**Prompt**
Report every line of the listing below that contains the string "center".

Item position entries:

..........

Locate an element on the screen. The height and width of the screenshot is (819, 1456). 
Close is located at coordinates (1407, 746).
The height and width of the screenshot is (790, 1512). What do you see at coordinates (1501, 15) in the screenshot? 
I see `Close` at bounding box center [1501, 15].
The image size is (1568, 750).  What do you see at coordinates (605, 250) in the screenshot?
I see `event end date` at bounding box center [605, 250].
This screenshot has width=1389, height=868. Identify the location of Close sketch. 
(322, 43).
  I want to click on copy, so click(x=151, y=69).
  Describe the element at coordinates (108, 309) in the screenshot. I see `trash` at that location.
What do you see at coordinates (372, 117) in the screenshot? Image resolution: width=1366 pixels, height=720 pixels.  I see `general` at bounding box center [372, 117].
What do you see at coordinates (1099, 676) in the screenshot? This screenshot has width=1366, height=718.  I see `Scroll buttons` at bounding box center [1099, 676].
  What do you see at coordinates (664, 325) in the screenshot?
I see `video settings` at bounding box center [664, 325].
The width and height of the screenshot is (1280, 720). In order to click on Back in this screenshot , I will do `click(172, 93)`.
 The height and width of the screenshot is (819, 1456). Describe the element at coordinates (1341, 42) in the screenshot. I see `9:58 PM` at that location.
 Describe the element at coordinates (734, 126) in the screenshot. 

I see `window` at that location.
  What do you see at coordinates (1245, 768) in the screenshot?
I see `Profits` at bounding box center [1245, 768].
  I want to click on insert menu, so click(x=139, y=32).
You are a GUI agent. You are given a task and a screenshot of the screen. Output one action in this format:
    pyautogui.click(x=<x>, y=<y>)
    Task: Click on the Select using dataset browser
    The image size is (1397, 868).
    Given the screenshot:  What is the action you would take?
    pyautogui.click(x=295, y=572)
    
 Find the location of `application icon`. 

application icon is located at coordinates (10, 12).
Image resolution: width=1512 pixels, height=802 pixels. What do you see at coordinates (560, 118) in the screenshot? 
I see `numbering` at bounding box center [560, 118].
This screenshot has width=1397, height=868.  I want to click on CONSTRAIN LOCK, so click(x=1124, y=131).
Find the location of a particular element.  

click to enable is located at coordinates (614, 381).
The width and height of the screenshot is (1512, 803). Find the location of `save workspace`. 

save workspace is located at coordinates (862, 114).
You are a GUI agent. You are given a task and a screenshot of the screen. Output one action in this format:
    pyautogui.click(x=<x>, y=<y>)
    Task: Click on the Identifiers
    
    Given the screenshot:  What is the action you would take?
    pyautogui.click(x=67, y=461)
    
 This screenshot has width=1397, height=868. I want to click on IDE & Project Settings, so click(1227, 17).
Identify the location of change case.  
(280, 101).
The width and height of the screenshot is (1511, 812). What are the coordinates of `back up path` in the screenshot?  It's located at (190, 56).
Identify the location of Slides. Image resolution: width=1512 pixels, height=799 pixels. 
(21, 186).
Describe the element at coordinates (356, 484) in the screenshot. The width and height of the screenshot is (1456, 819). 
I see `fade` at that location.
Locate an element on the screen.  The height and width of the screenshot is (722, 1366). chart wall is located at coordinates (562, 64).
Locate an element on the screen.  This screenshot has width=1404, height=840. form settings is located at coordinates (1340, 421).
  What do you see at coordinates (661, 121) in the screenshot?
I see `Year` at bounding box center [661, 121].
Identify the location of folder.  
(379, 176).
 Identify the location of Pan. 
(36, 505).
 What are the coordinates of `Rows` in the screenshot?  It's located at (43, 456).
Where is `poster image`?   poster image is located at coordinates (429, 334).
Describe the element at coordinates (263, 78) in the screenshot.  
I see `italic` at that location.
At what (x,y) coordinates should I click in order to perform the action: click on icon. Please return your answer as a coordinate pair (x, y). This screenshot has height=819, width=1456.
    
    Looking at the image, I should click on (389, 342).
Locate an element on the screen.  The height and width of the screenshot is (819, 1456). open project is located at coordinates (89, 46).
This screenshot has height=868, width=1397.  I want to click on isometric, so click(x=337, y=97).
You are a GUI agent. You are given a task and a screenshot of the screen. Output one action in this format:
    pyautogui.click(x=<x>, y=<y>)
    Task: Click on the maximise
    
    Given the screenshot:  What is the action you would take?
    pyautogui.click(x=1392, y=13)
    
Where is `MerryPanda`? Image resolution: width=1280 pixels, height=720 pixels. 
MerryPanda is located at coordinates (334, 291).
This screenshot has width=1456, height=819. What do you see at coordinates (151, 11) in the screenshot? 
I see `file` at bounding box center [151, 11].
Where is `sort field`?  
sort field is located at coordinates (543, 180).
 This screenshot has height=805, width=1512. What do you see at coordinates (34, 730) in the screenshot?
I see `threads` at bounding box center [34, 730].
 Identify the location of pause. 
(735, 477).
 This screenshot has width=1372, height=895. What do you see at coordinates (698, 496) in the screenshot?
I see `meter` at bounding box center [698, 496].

..........

**Answer for the task**
I see `Close` at bounding box center [1501, 15].
I see `event end date` at bounding box center [605, 250].
What do you see at coordinates (372, 117) in the screenshot? Image resolution: width=1366 pixels, height=720 pixels.  I see `general` at bounding box center [372, 117].
What do you see at coordinates (1099, 676) in the screenshot? This screenshot has width=1366, height=718.  I see `Scroll buttons` at bounding box center [1099, 676].
I see `video settings` at bounding box center [664, 325].
I see `Profits` at bounding box center [1245, 768].
I see `numbering` at bounding box center [560, 118].
I see `Year` at bounding box center [661, 121].
I see `file` at bounding box center [151, 11].
I see `threads` at bounding box center [34, 730].
I see `meter` at bounding box center [698, 496].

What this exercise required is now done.